Schematic drawing of persistent fifth aortic arch with coarctation. (A) The isthmic area and ductus arteriosus were divided. Dotted lines represent incisions. (B) Coarctoplasty was performed via end-to-end anastomosis between the orifice of the fifth aortic arch and the descending thoracic aorta. Asc. Ao, ascending aorta; PDA, patent ductus arteriosus; DTAo, descending thoracic aorta.

Fig. 4

Postoperative computed tomography image showing the wide and unobstructed anastomosis site (arrow).

DISCUSSION

PFAA was first described by Van Praagh and van Praagh [2] in 1969. PFAA is located between the true aortic arch, which is a derivative of the fourth aortic arch, and the pulmonary artery, which is a derivative of the sixth aortic arch. The aortic arch is subdivided into superior and inferior parallel channels, each consisting of a double-lumen aortic arch. Previous studies of PFAA showed that patients with this malformation usually do not have hemodynamically significant symptoms and are diagnosed incidentally due to upper body hypertension and systolic murmur if the PFAA flow is sufficient [3]. According to a review of 26 cases of PFAA by Lambert et al. [1], 76% of cases demonstrated systemic-to-systemic connection via the fifth aortic arch, 38% of cases involved aortic coarctation, and 19% of cases presented with interruption of the fourth aortic arch.
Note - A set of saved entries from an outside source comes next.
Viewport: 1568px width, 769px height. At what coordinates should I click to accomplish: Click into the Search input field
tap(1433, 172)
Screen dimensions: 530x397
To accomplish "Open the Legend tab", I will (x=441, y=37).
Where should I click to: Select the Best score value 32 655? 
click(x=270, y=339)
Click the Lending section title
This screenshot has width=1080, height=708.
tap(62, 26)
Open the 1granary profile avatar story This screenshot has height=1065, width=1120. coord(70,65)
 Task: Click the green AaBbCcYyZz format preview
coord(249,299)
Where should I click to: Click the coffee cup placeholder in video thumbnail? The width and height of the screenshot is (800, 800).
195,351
Echocardiography and angiography are used as tools to diagnose PFAA. However, magnetic resonance imaging and computed tomography provide more accurate information regarding the relationships with the surrounding structures and the vascular anatomy.

Previous reports have described a range of techniques for repairing PFAA associated with coarctation: (1) interposition of a Gore-Tex tube graft (W.L. Gore & Associates, Flagstaff, AZ, USA) [4], (2) patch aortoplasty augmenting both the fourth and the fifth aortic arch [5], (3) ligation of the fifth aortic arch used to reconstruct the fourth aortic arch [6], and (4) side-to-side anastomosis of the left common carotid artery and the left subclavian artery with patch repair of the coarcted segment [7]. In this case, after division of the fourth aortic arch isthmus and the ductal tissue, coarctoplasty was performed using an end-to-end anastomosis between the proximal stump of the resected fifth aortic arch and the descending thoracic aorta. This procedure produced a good immediate result without complications.

In conclusion, this report describes a rare case of persistent fifth aortic arch associated with coarctation that was successfully surgically repaired.